Patricia “Pat” Head Summitt has been the head coach of the Tennessee Lady Vols basketball team since 1974, winning eight NCAA national championships, second only to the record 10 titles won by UCLA men’s coach John Wooden. She is the all-time winningest coach in NCAA basketball history of either a men’s or women’s team in any division. She was named the Naismith Basketball Coach of the Century in April 2000. In 2009, the Sporting News placed her number 11 on its list of the 50 Greatest Coaches of All Time in all sports; she was the only woman on the list. Her teams have captured 32 Southeastern Conference tournament and regular season championships. Tennessee has made an unprecedented 31 consecutive appearances in the NCAA Tournament and produced 12 Olympians, 20 Kodak All-Americans named to 34 teams, and 77 All-SEC performers.
Along with the success on the court, Summitt’s student-athletes have had tremendous productivity in the classroom. Coach Summitt has a 100 percent graduation rate for all Lady Vols who have completed their eligibility at Tennessee.
In August 2008, Summitt committed $600,000 to the University of Tennessee. The donation to The Campaign for Tennessee was split between the University of Tennessee at Knoxville and Martin to support the women’s basketball programs on each campus and includes a $100,000 endowed scholarship for a Lady Vols basketball graduate assistant in honor of her parents Richard and Hazel Head with the hope that “this gift will afford other young women the same opportunities that I had as a graduate assistant.”

● PROVIDED RECORDS:
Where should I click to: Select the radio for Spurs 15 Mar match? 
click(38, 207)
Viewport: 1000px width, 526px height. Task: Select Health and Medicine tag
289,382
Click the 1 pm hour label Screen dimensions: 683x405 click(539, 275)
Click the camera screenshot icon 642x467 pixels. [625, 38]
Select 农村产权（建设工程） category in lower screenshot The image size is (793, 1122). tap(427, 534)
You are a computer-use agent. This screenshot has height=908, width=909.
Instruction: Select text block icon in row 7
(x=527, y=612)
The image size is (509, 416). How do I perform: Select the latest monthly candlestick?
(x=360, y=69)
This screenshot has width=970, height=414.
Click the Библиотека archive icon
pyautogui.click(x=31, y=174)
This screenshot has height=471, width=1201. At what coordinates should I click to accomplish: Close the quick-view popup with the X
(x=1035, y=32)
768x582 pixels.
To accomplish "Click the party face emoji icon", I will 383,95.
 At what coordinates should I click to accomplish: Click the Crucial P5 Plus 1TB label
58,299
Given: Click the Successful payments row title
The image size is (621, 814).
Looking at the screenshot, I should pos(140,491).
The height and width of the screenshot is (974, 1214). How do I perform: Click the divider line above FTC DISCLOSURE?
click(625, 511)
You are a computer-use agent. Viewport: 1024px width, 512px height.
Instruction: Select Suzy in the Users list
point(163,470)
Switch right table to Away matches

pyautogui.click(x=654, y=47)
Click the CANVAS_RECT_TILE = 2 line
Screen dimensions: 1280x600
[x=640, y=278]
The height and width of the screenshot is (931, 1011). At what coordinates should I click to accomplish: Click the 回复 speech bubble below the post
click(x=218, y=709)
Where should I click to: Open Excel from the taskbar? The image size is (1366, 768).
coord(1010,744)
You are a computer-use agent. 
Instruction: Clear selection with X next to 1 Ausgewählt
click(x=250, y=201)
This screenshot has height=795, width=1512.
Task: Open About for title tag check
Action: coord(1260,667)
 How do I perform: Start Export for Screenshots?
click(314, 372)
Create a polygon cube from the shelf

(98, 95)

● WORK TASK: Can you continue the Pat Summitt profile after its last sentence?

● OUTPUT FOR THIS EXERCISE:
Pat has participated in numerous ways in the community. She is an active spokesperson for the United Way, The Race for the Cure and Juvenile Diabetes. She has been a member of Big Brothers/Big Sisters and was the honorary chair for the Tennessee Easter Seal Society in 1985, 1987, 1988 and 1989. She is still active as an alumna with the Chi Omega sorority. In 1994, she served as the Tennessee chair of the American Heart Association. She has received numerous awards for her work in making her community better.
This past year, after being diagnosed with early stages of Alzheimer’s disease, she immediately launched a Foundation to raise money to support others with this disease, and to help in the research for a cure to it. As her mentoring of her athletes has played a major role in their development and has led them to lives they would not otherwise have had, so her Foundation will continue to make a difference in the lives of others until a cure is found.
Summitt has written two books: Reach for the Summitt, which is part a motivational book and part biography, and Raise the Roof about the Lady Vols’ 1997–1998 undefeated and NCAA-championship winning season.